** Opening Document text block **

The story of the school starts at St Omer in what was then the Spanish Low Countries in 1593, where a college was founded by Father Robert Parsons for English boys, unable to receive a Catholic education in Elizabethan England. As such it was one of a number of expatriate English schools operating on the European mainland during the centuries when Catholicism was proscribed in England.

In 1762, when the French Parlement turned against the Jesuits, the school, in what was then a part of France, was forced to move. During subsequent decades, when the Jesuit Order was suppressed in most countries, the college was one of the institutions through which it managed to maintain a continuous existence.

After St Omer (still known in Stonyhurst parlance by its old English name of St. Omers), the college settled in Bruges where it continued until 1773 when it was again forced to move, reassembling at Liège, under the protection of its bishop.

In 1794 yet another move was forced upon the school, and a new home was found at Stonyhurst Hall in Lancashire, an ideal county for the school to settle in because it was still a Catholic stronghold and its rural, isolated character provided the hope that the school would be left alone by the authorities. Not taking any chances however, a number of hiding places were created throughout the building should the Jesuits face persecution again, and when Saint Mary's Hall was constructed in the following century, a secret escape tunnel, which still survives, was also built linking the seminary to an exit in the gardens.

** Closing Document text block **

* _Task list_
A. Reproduce the school history word for word from "The story of" to "proscribed in England.".
B. According to the school history, who founded the college at St Omer in 1593?
The material after the school history is separate from it.

** Opening Data for review block **

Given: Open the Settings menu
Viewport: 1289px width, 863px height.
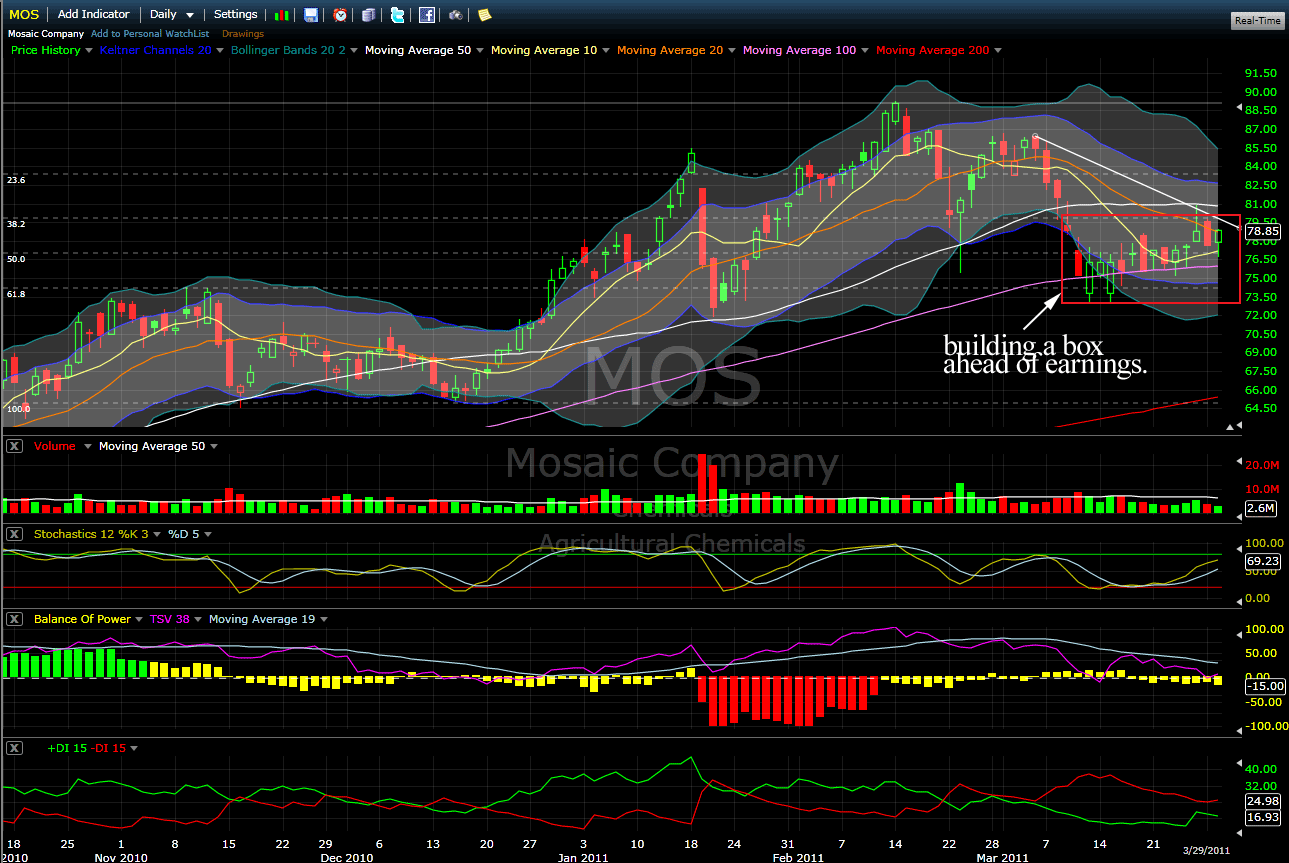Looking at the screenshot, I should coord(235,15).
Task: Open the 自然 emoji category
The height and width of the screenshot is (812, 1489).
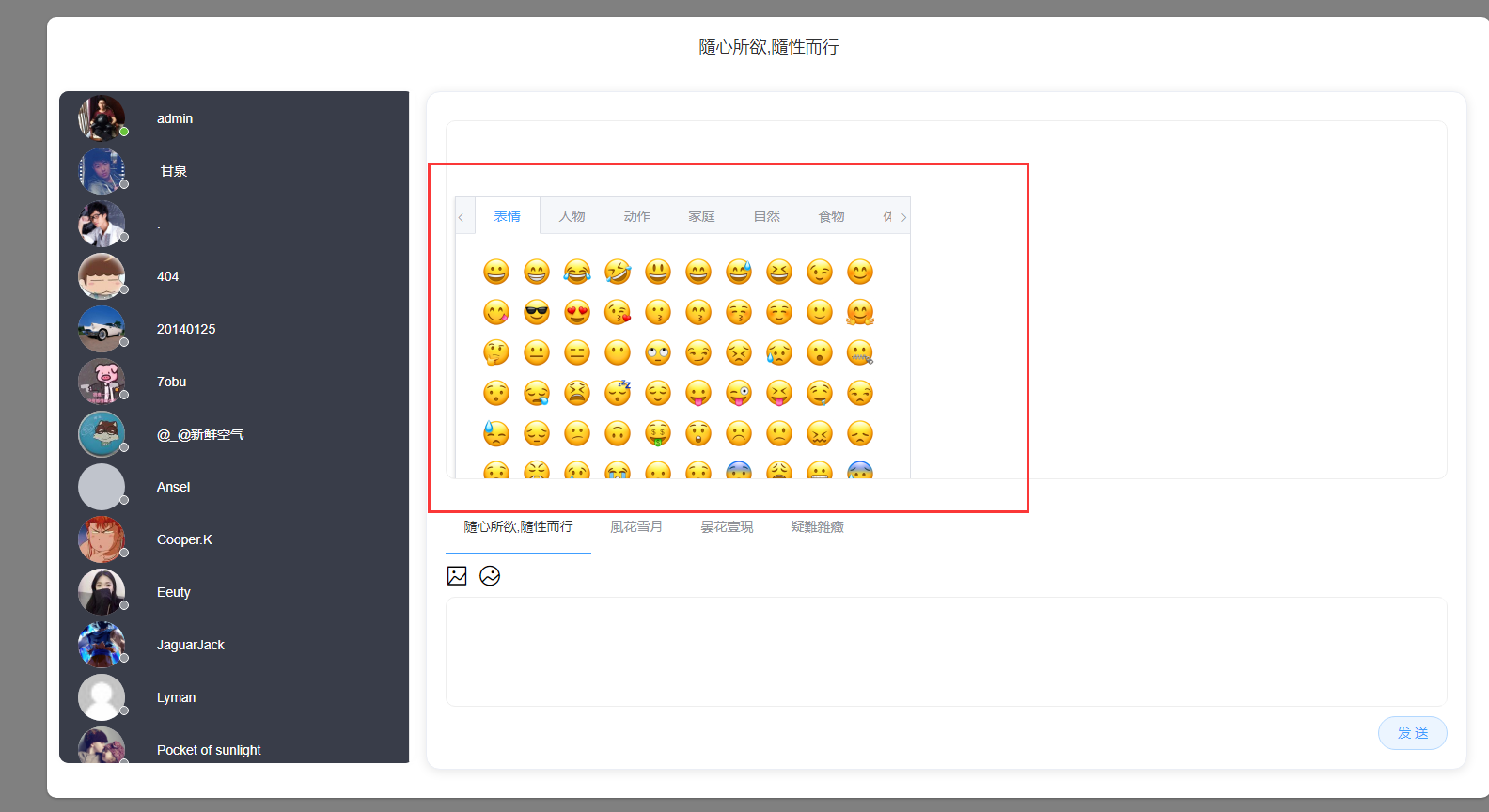Action: pos(766,216)
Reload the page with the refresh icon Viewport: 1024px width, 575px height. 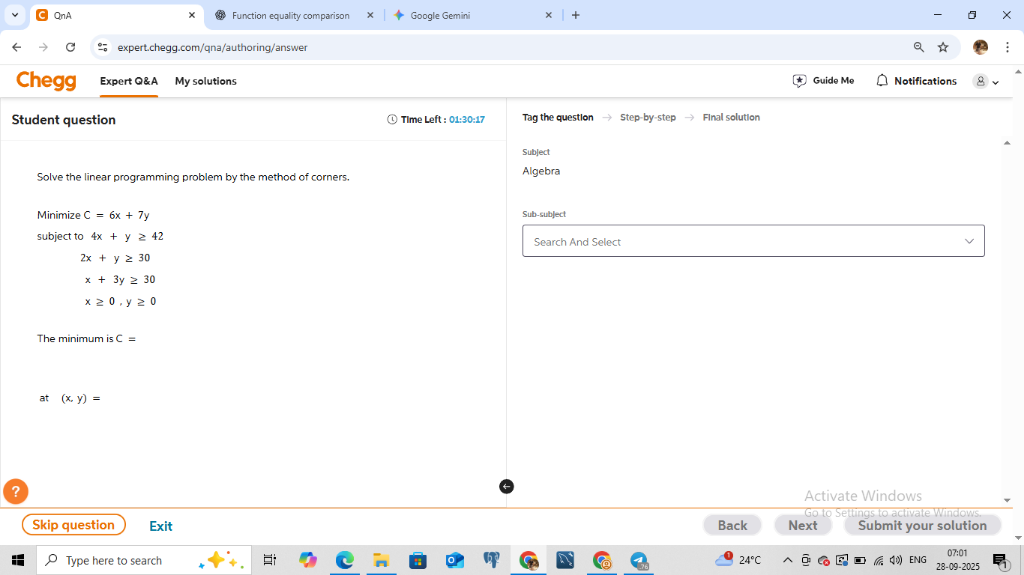(x=71, y=47)
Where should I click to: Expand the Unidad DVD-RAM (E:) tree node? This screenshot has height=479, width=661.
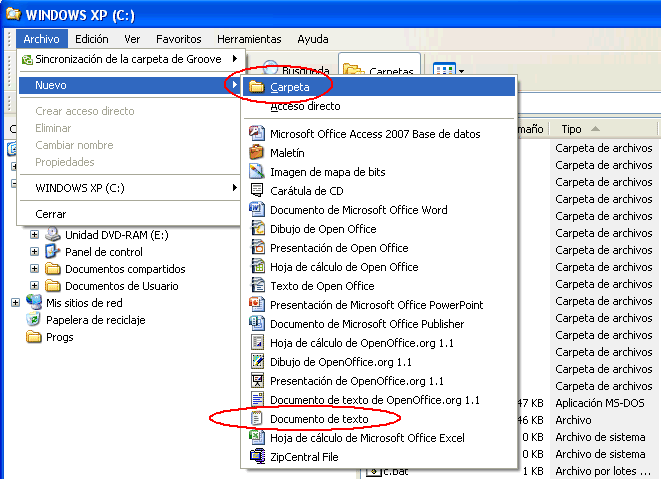coord(34,235)
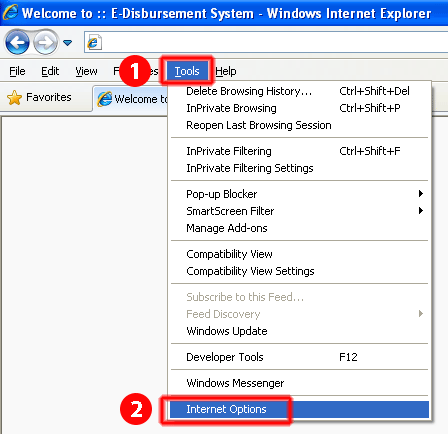Click the Favorites star icon
This screenshot has height=434, width=448.
[x=14, y=98]
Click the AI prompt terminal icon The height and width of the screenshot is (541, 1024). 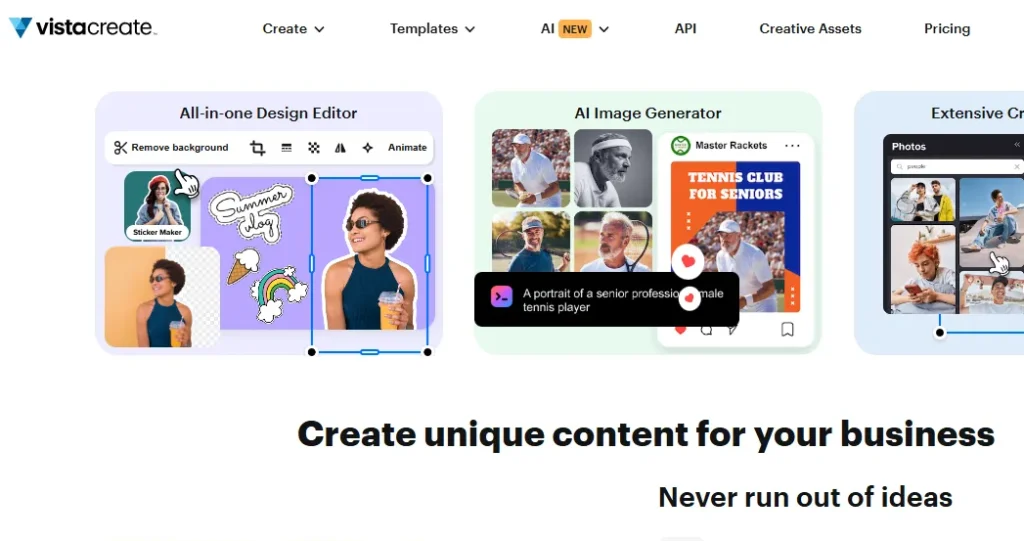click(501, 296)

** Closing Data for review block **

* _Results of the exercise_
A.
The story of the school starts at St Omer in what was then the Spanish Low Countries in 1593, where a college was founded by Father Robert Parsons for English boys, unable to receive a Catholic education in Elizabethan England. As such it was one of a number of expatriate English schools operating on the European mainland during the centuries when Catholicism was proscribed in England.

B. Father Robert Parsons.